Balzac, en 1833 : Le législateur, Messieurs, doit être supérieur à son siècle
Le triomphe des idées à l'aide desquelles le libéralisme moderne fait imprudemment la guerre au gouvernement prospère des Bourbons serait la perte de la France et des libéraux eux-mêmes. Les chefs du côté gauche le savent bien. Pour eux, cette lutte est une simple question de pouvoir. Si, à Dieu ne plaise, la bourgeoisie abattait, sous la bannière de l'opposition, les supériorités sociales contre lesquelles sa vanité regimbe, ce triomphe serait immédiatement suivi d'un combat soutenu par la bourgeoisie contre le peuple, qui, plus tard, verrait en elle une sorte de noblesse, mesquine, il est vrai, mais dont les fortunes et les privilèges lui seraient d'autant plus odieux, qu'il les sentirait de plus près.
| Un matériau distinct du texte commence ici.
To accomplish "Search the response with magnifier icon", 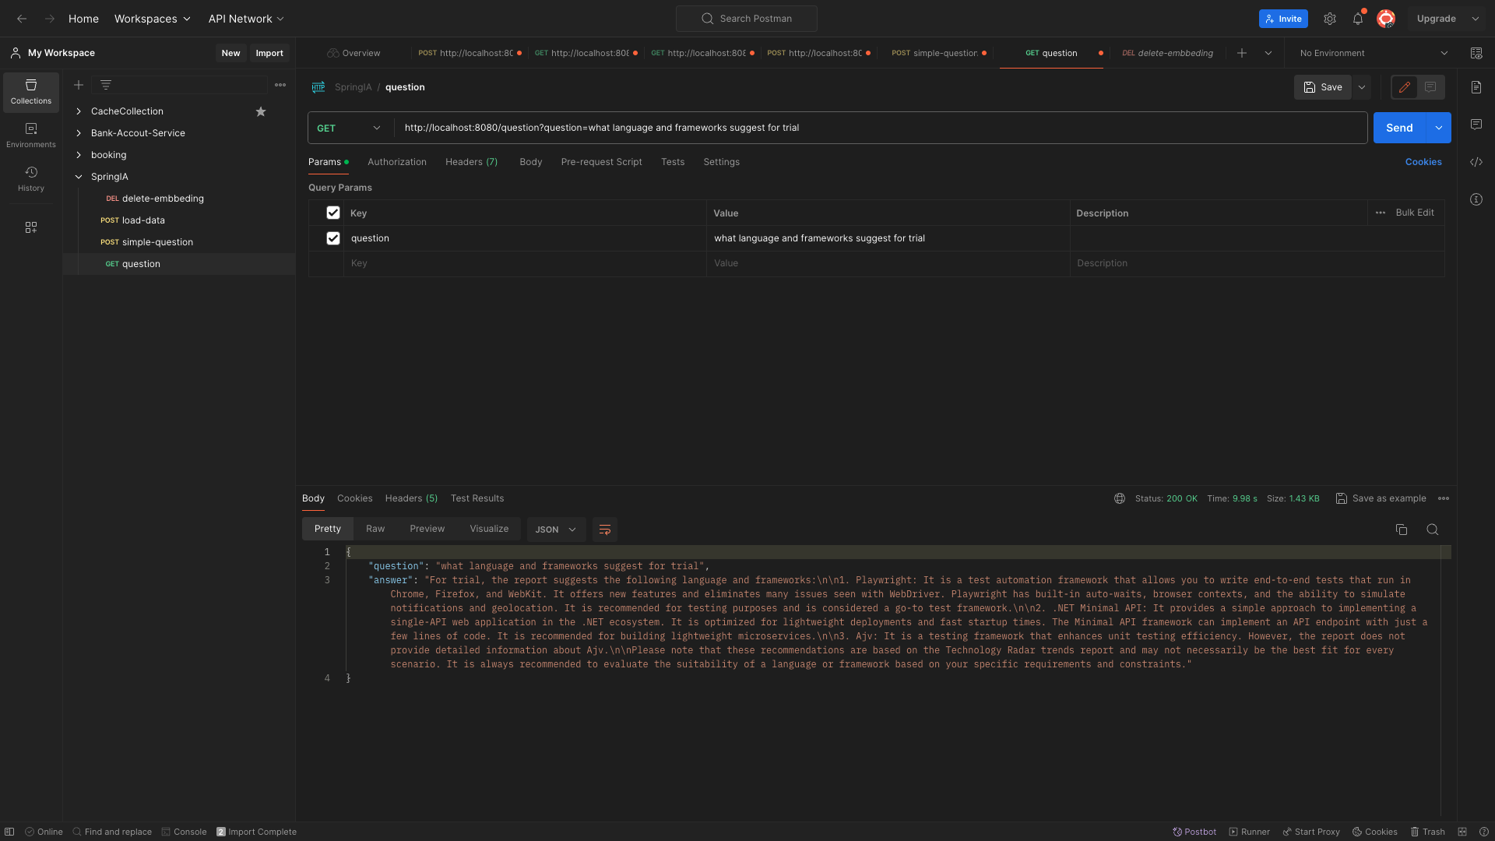I will coord(1432,530).

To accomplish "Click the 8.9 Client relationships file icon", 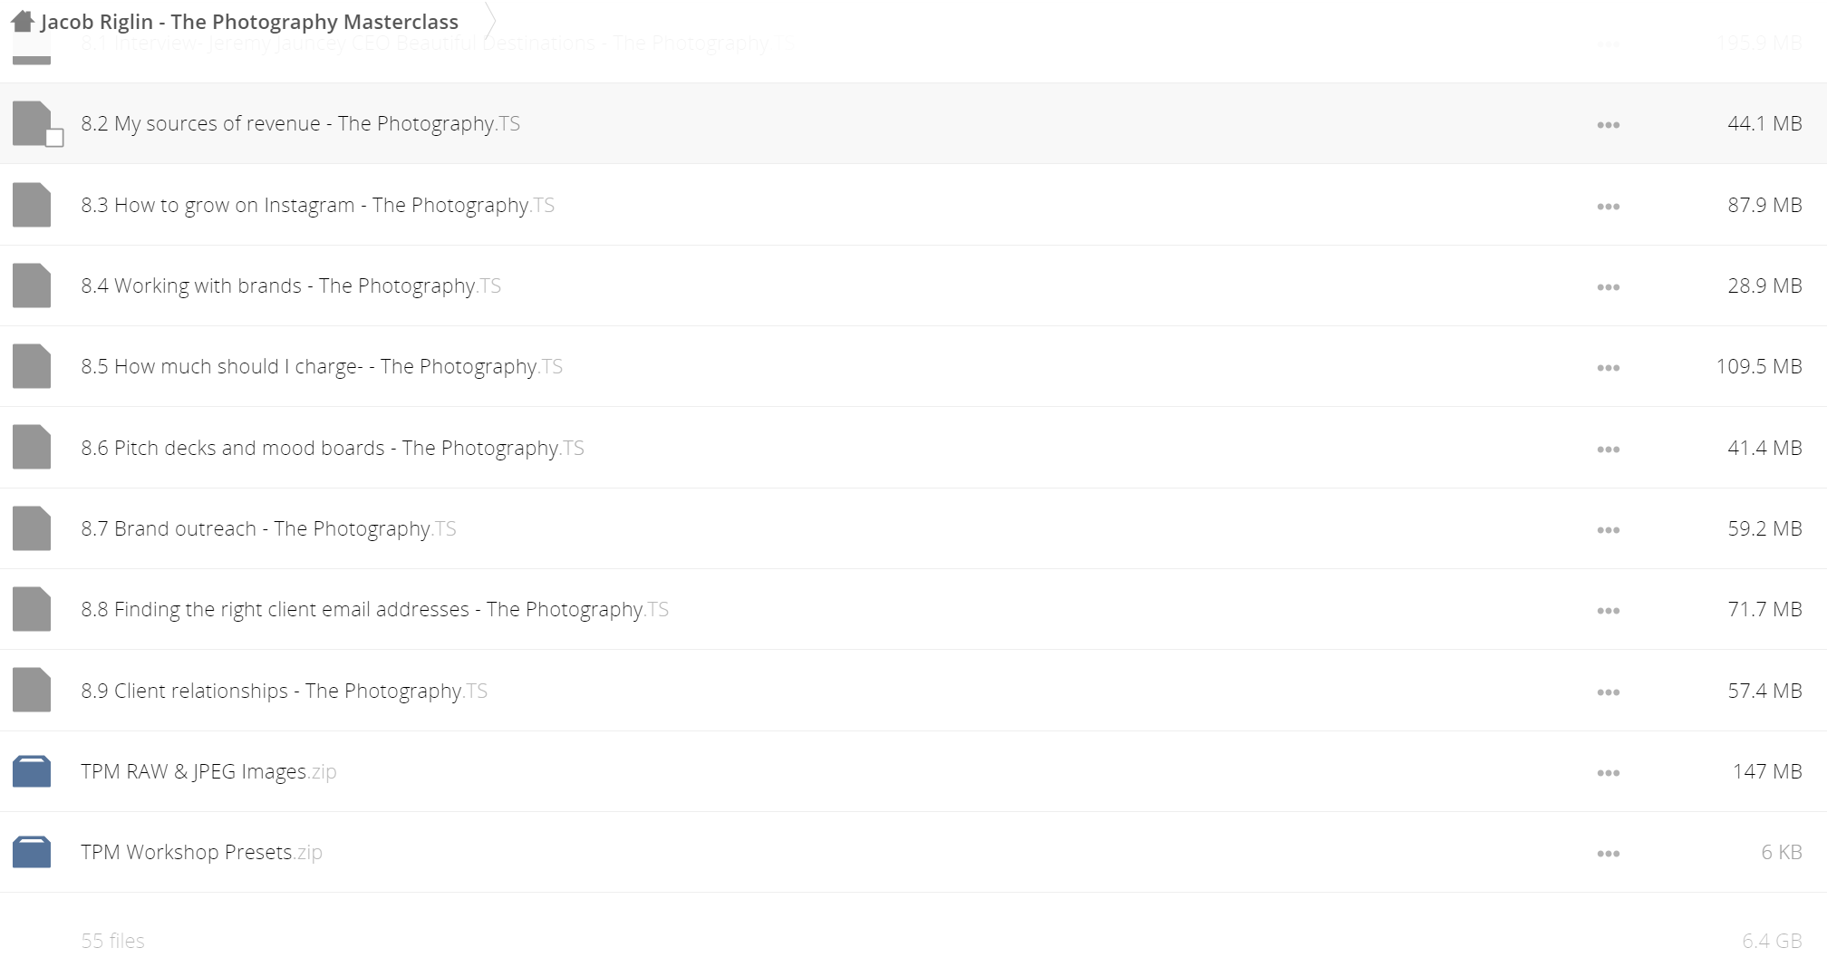I will pos(32,690).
- Le législateur, Messieurs, doit être supérieur à son siècle. Il constate la tendance des erreurs générales, et précise les points vers lesquels inclinent les idées d'une nation; il travaille donc encore plus pour l'avenir que pour le présent, plus pour la génération qui grandit que pour celle qui s'écoule. Or, si vous appelez la masse à faire la loi, la masse peut-elle être supérieure à elle-même? Non. Plus l'assemblée représentera fidèlement les opinions de la foule, moins elle aura l'entente du gouvernement, moins ses vues seront élevées, moins précise, plus vacillante sera sa législation, car la foule est, en France surtout, et sera toujours ce qu'est une foule. La loi emporte un assujettissement à des règles; toute règle est en opposition aux mœurs naturelles, aux intérêts de l'individu; la masse portera-t-elle des lois contre elle-même ? Non. Souvent la tendance des lois doit être en raison inverse de la tendance des mœurs. Mouler les lois sur les mœurs générales, ne serait-ce pas donner, en Espagne, des primes d'encouragement à l'intolérance religieuse et à la fainéantise; en Angleterre, à l'esprit mercantile ?
Tôt ou tard, une assemblée tombe sous le sceptre d'un homme, et, au lieu d'avoir des dynasties de rois, vous avez les changeantes et coûteuses dynasties des premiers ministres. Au bout de toute délibération se trouvent Mirabeau, Danton, Robespierre ou Napoléon.